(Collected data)
++++++++++

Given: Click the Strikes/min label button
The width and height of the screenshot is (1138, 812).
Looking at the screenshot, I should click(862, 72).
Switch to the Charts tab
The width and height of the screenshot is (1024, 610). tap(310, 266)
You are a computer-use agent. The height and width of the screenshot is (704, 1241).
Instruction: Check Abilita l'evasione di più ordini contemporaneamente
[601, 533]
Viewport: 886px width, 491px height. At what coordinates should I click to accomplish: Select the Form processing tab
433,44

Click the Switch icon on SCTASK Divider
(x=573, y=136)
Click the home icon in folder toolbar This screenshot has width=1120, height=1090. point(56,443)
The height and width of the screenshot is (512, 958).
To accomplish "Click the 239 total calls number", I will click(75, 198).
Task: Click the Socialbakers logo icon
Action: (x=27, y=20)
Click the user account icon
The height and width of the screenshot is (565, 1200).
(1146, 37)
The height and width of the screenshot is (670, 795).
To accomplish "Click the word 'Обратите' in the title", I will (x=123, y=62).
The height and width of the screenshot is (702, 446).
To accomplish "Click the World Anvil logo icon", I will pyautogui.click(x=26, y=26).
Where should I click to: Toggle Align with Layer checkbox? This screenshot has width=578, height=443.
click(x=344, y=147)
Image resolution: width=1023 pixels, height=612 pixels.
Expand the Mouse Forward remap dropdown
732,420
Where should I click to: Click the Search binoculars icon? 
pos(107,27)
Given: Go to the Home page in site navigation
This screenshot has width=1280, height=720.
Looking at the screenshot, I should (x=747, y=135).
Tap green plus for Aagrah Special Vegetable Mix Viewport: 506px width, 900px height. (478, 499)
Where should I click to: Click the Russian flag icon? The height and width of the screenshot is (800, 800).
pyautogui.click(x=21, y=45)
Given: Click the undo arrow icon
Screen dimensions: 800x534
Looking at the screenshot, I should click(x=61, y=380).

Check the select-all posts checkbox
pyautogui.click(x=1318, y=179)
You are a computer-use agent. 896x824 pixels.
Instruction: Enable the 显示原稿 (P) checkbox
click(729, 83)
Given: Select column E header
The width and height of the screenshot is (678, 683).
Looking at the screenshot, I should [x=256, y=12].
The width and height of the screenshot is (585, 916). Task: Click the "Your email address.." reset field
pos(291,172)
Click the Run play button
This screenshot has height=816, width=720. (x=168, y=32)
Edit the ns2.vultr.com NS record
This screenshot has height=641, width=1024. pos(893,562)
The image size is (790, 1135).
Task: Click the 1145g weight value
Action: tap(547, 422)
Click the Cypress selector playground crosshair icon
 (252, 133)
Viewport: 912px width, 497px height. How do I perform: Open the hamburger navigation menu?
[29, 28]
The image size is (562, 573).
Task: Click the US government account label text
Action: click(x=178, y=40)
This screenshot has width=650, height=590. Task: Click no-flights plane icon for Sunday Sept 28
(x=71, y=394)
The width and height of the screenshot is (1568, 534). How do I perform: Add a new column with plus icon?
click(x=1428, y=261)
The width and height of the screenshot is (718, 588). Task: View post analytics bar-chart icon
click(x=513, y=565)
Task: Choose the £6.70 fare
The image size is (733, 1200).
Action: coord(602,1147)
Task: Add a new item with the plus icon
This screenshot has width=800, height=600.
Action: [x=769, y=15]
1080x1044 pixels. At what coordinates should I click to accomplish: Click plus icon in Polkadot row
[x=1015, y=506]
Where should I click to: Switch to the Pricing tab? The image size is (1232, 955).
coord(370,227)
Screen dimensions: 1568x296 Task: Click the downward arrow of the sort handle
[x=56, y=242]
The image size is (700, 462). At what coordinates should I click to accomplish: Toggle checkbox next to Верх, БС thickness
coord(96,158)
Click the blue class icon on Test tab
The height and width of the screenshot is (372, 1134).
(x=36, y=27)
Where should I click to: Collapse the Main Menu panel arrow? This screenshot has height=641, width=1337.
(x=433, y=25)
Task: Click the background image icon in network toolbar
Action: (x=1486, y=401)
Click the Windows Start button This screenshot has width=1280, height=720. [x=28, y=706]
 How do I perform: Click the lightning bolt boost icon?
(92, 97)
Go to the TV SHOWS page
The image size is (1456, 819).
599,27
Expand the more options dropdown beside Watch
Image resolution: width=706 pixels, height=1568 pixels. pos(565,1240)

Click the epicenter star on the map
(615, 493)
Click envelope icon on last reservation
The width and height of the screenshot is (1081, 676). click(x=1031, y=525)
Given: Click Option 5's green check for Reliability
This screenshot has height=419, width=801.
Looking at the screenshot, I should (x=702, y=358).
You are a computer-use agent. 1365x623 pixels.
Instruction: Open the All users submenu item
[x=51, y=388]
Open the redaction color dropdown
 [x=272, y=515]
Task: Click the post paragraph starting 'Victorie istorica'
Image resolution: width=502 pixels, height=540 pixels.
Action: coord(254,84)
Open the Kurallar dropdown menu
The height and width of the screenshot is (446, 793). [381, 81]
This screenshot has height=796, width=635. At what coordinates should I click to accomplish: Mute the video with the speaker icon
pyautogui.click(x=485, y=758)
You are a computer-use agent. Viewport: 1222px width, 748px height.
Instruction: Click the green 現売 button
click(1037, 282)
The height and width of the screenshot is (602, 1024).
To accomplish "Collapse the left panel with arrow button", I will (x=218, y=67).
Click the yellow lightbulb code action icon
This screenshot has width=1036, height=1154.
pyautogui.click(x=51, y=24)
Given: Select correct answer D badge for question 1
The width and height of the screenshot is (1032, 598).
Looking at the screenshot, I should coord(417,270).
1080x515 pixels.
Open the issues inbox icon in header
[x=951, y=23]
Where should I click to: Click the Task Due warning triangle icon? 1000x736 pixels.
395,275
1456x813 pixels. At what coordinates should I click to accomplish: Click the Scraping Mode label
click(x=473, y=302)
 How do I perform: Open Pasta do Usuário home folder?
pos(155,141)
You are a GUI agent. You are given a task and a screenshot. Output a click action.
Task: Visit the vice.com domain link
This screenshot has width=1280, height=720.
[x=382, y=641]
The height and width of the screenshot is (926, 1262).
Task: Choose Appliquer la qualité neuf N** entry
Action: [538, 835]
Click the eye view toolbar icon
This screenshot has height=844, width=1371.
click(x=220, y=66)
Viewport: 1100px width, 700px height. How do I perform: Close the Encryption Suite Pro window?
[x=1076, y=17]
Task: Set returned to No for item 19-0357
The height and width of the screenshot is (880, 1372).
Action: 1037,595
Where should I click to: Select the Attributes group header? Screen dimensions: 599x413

++++++++++

» **Task objective**: Once you reach the line that holds "The height and width of the screenshot is (880, 1372).", print it and every line after it through the end of the records, word for word.

» **Task output**:
The height and width of the screenshot is (880, 1372).
Action: 1037,595
Where should I click to: Select the Attributes group header? Screen dimensions: 599x413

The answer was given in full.